**ACTIVITY**
Once the line holding "Task: Open the Security" is found in the entries below, restate it and each line after it word for word, with no pictures.

--- RECORDS FOR THIS EXERCISE Enclosed Below ---

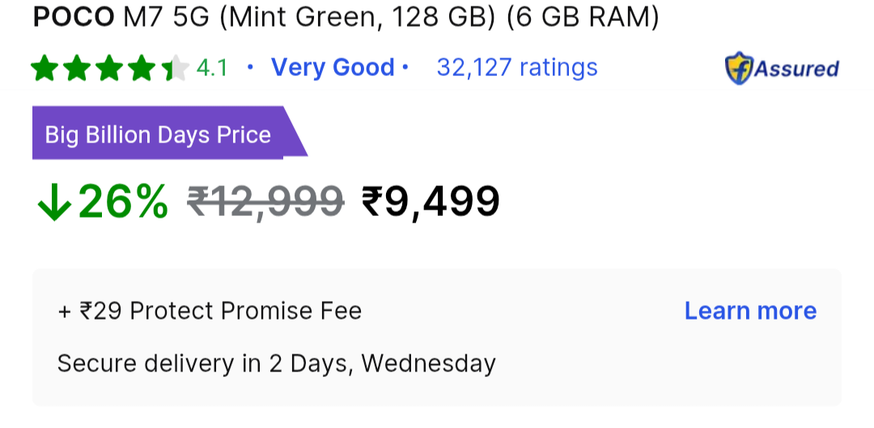Click the struck-through ₹12,999 original price
Viewport: 874px width, 428px height.
[x=265, y=201]
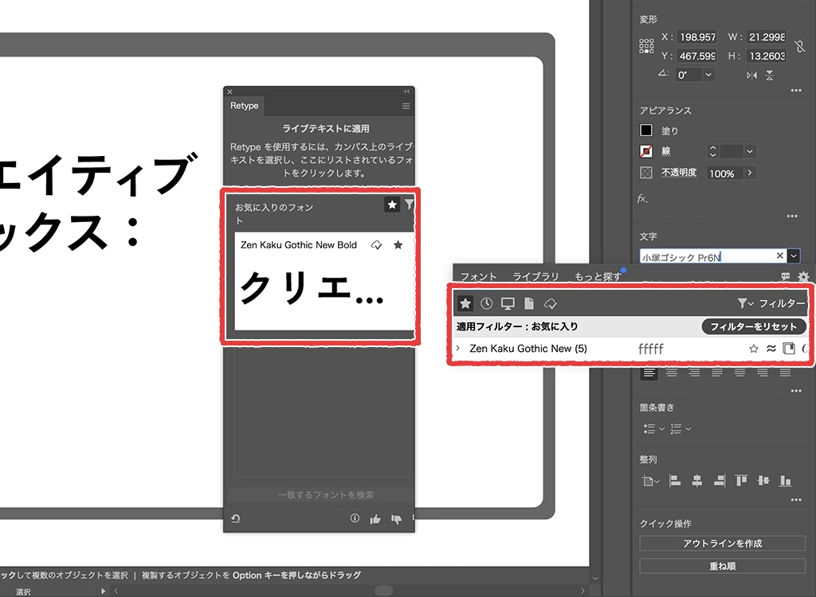Image resolution: width=816 pixels, height=597 pixels.
Task: Click the thumbs-down feedback icon in Retype panel
Action: coord(396,519)
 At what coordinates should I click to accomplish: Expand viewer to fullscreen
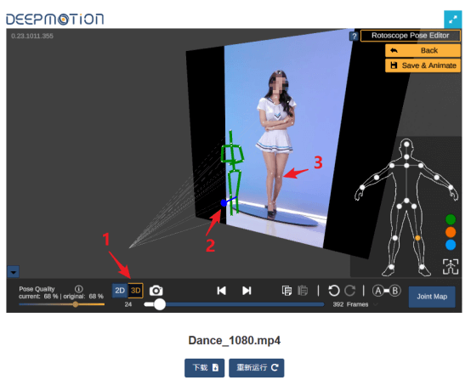(452, 20)
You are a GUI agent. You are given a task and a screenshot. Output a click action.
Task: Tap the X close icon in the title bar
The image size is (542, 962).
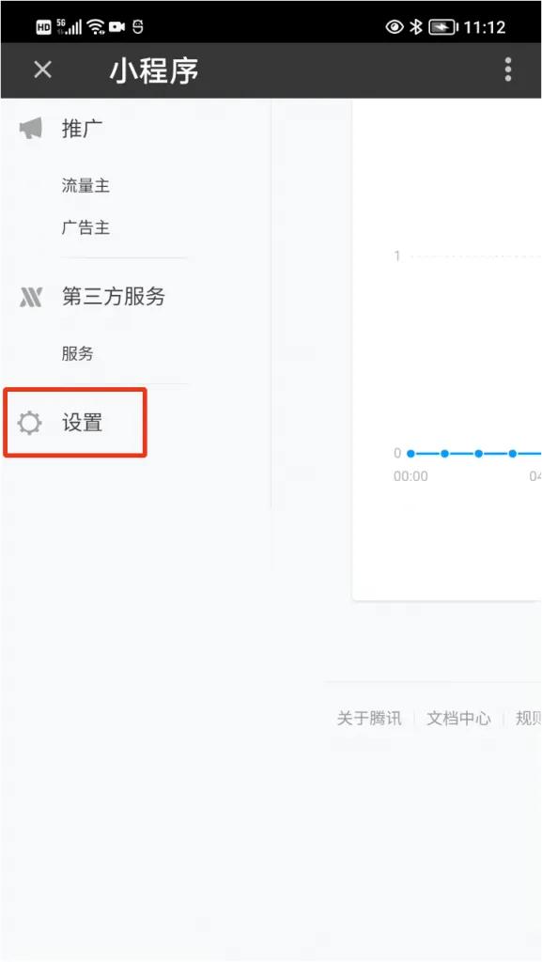pyautogui.click(x=41, y=70)
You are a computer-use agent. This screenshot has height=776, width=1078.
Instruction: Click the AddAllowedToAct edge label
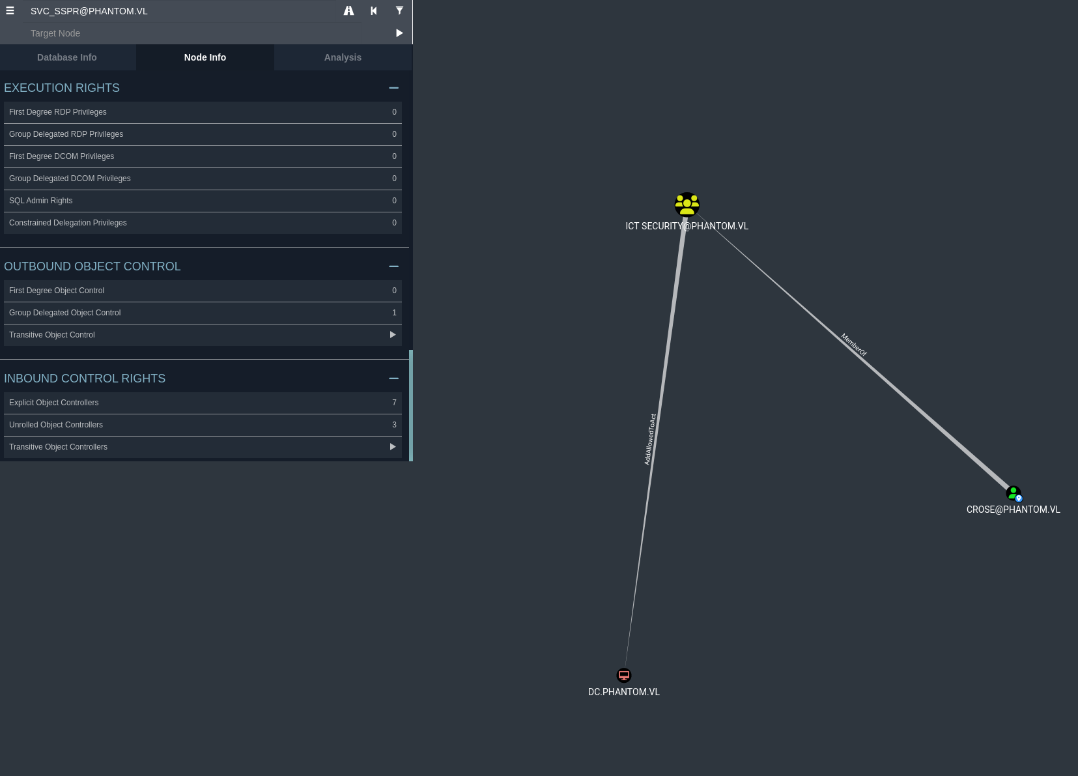pyautogui.click(x=649, y=439)
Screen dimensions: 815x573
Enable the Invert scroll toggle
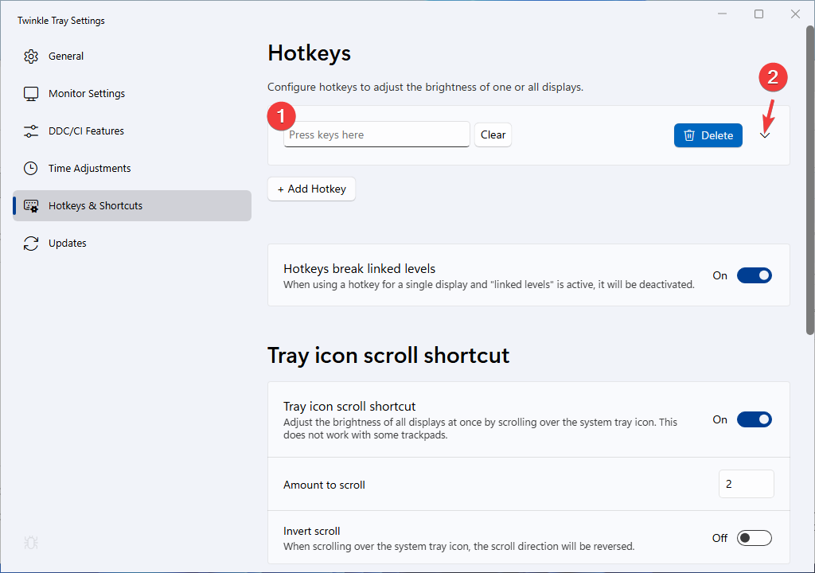[754, 538]
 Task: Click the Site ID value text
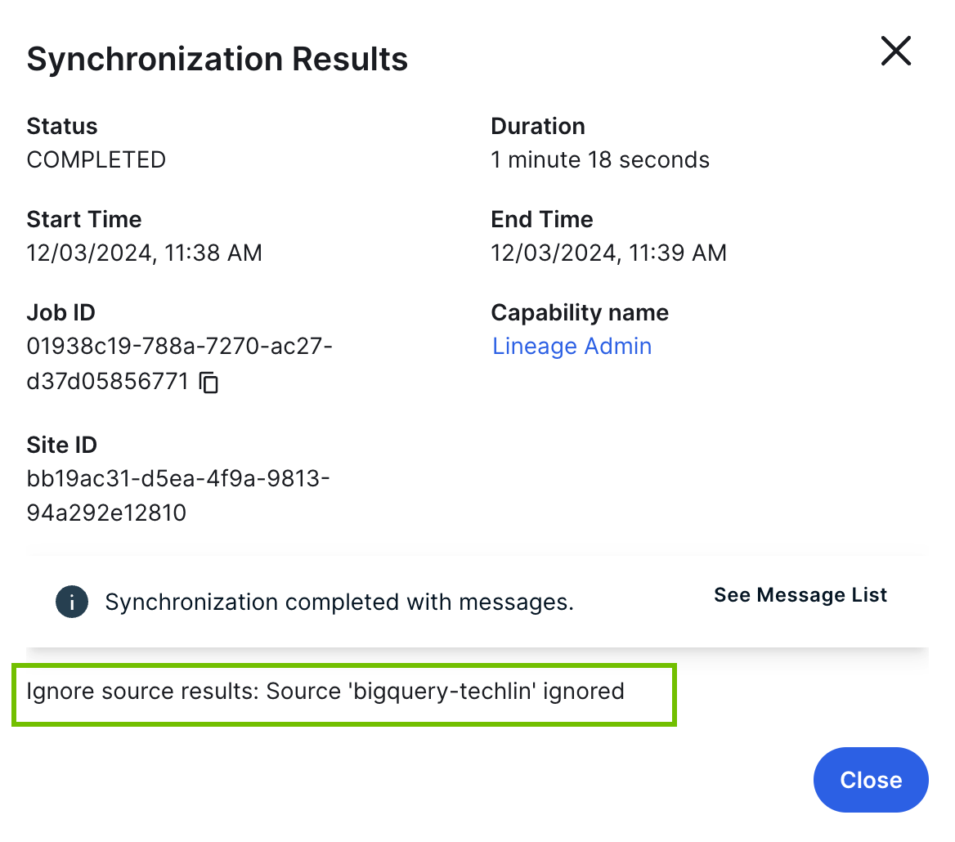[x=177, y=479]
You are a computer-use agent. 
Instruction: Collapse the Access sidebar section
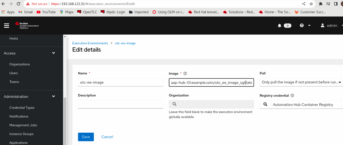tap(53, 53)
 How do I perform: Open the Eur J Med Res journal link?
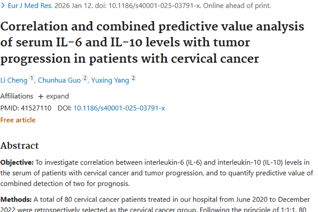(x=29, y=6)
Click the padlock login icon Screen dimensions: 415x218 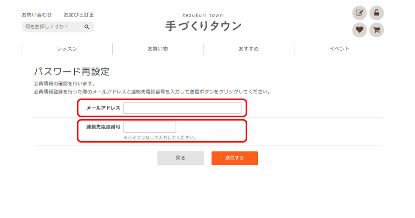[377, 13]
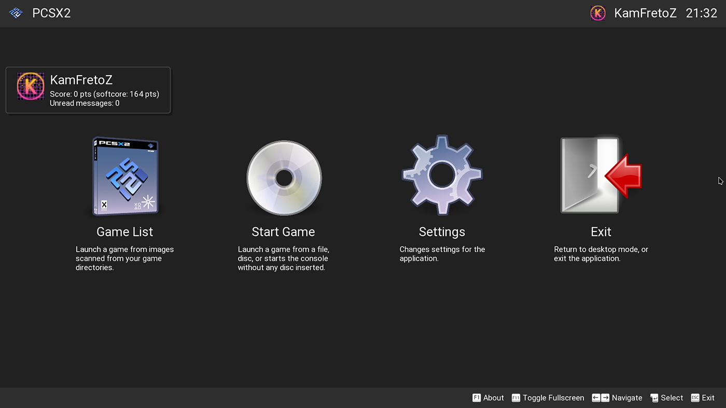This screenshot has width=726, height=408.
Task: Click the Start Game disc icon
Action: tap(284, 178)
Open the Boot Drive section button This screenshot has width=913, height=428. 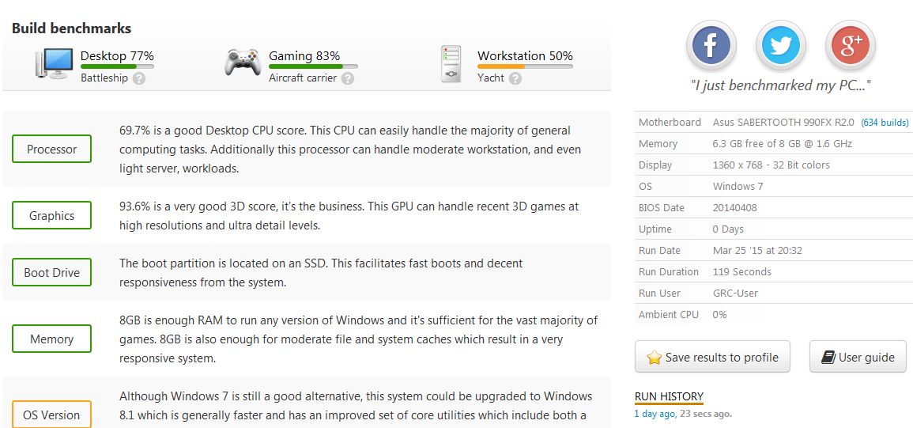coord(52,272)
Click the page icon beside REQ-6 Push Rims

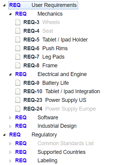18,48
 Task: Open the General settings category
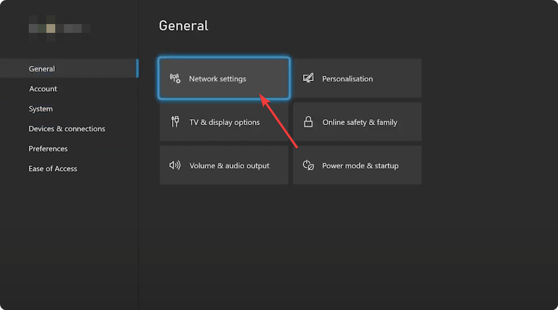[42, 69]
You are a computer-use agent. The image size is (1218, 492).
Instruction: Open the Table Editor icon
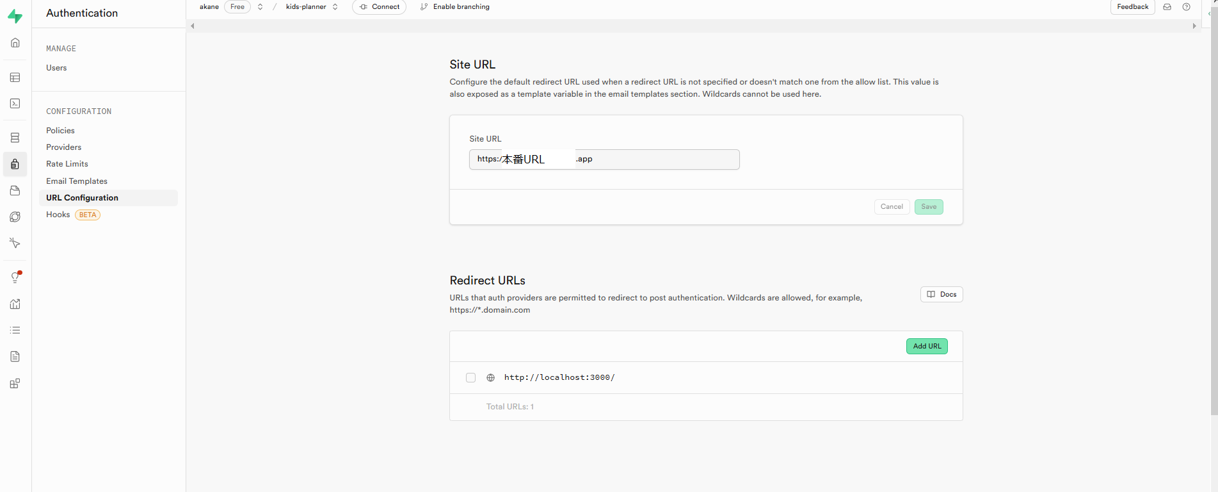15,78
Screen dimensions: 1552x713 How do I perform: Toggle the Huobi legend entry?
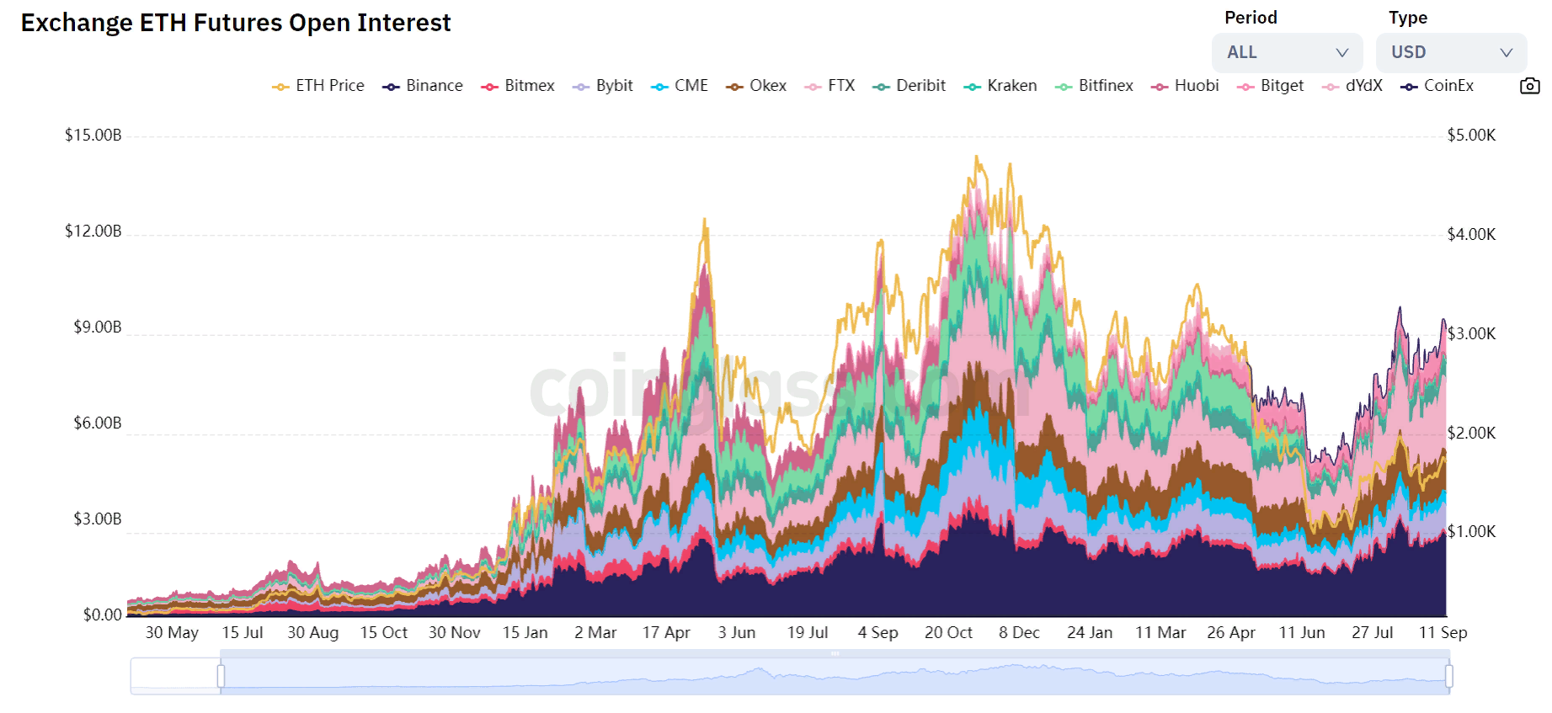point(1186,86)
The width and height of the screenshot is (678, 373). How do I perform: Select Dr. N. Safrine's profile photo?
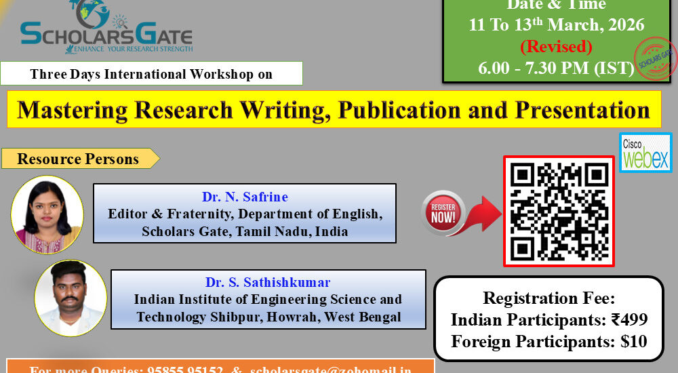[x=47, y=214]
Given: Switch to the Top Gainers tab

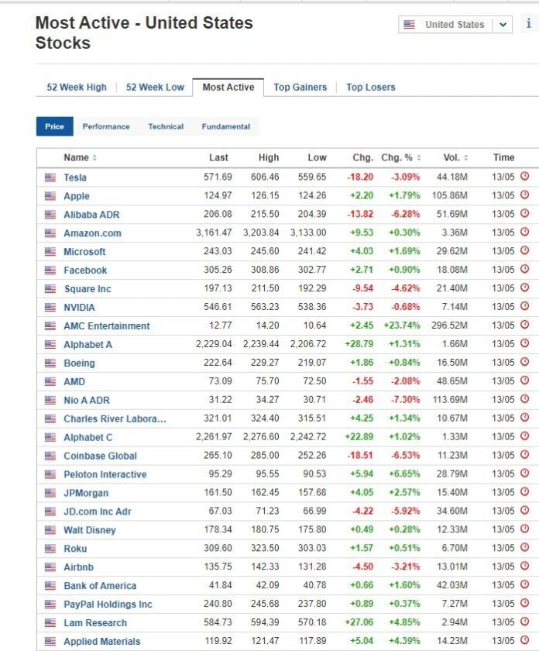Looking at the screenshot, I should (300, 87).
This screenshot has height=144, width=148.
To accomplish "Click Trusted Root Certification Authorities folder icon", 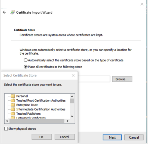I will 13,100.
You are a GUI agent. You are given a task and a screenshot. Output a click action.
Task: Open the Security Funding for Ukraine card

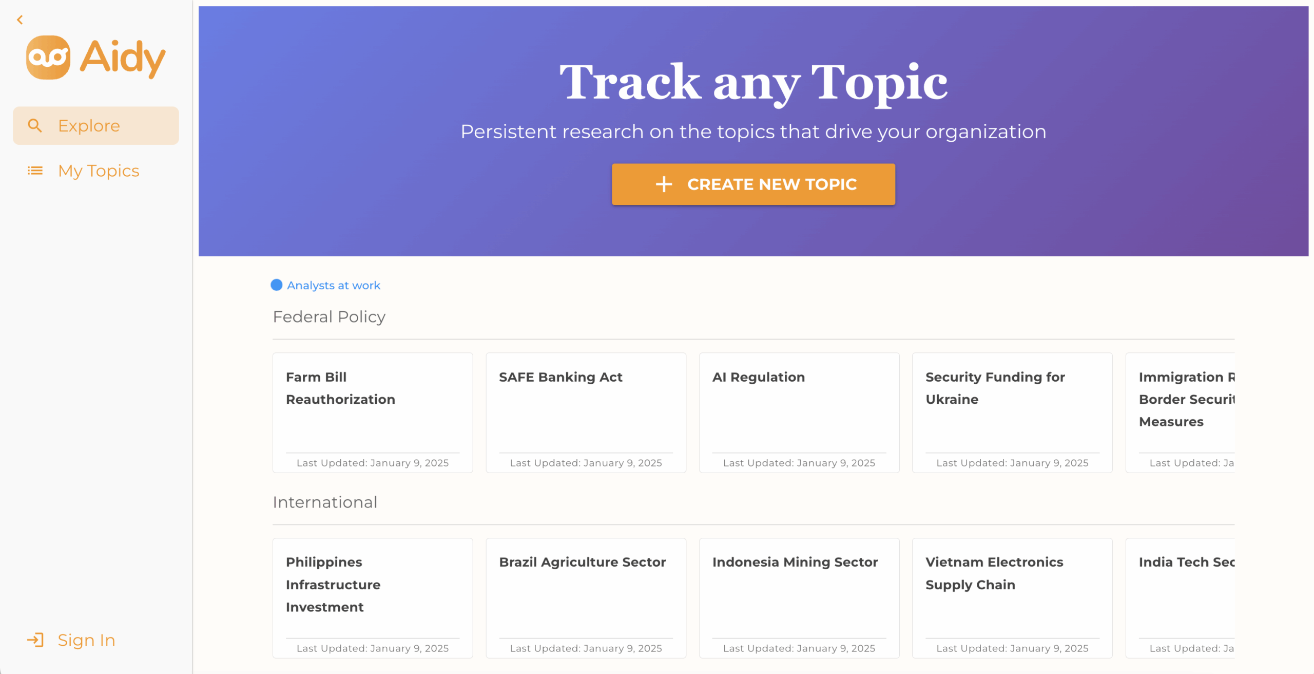click(1012, 413)
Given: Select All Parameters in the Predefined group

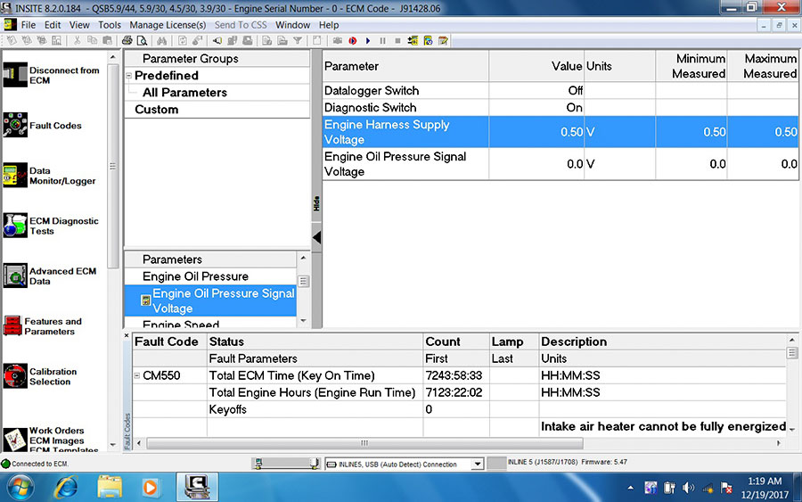Looking at the screenshot, I should click(x=184, y=93).
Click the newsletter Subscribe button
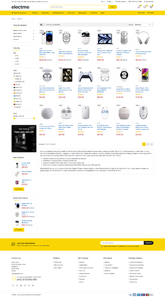Screen dimensions: 165x297 point(149,243)
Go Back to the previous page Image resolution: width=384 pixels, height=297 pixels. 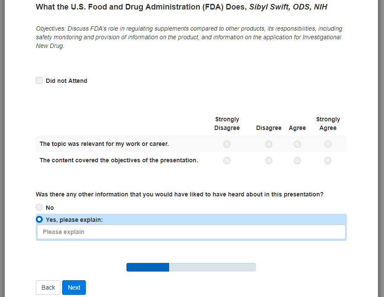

--- End of Enclosed RECORDS FOR THIS EXERCISE ---

**EXERCISE SOLUTION**
Task: Open the Security Funding for Ukraine card

click(1012, 413)
Given: Select All Parameters in the Predefined group

Looking at the screenshot, I should click(x=184, y=93).
Click the newsletter Subscribe button
Screen dimensions: 165x297 point(149,243)
Go Back to the previous page Image resolution: width=384 pixels, height=297 pixels. 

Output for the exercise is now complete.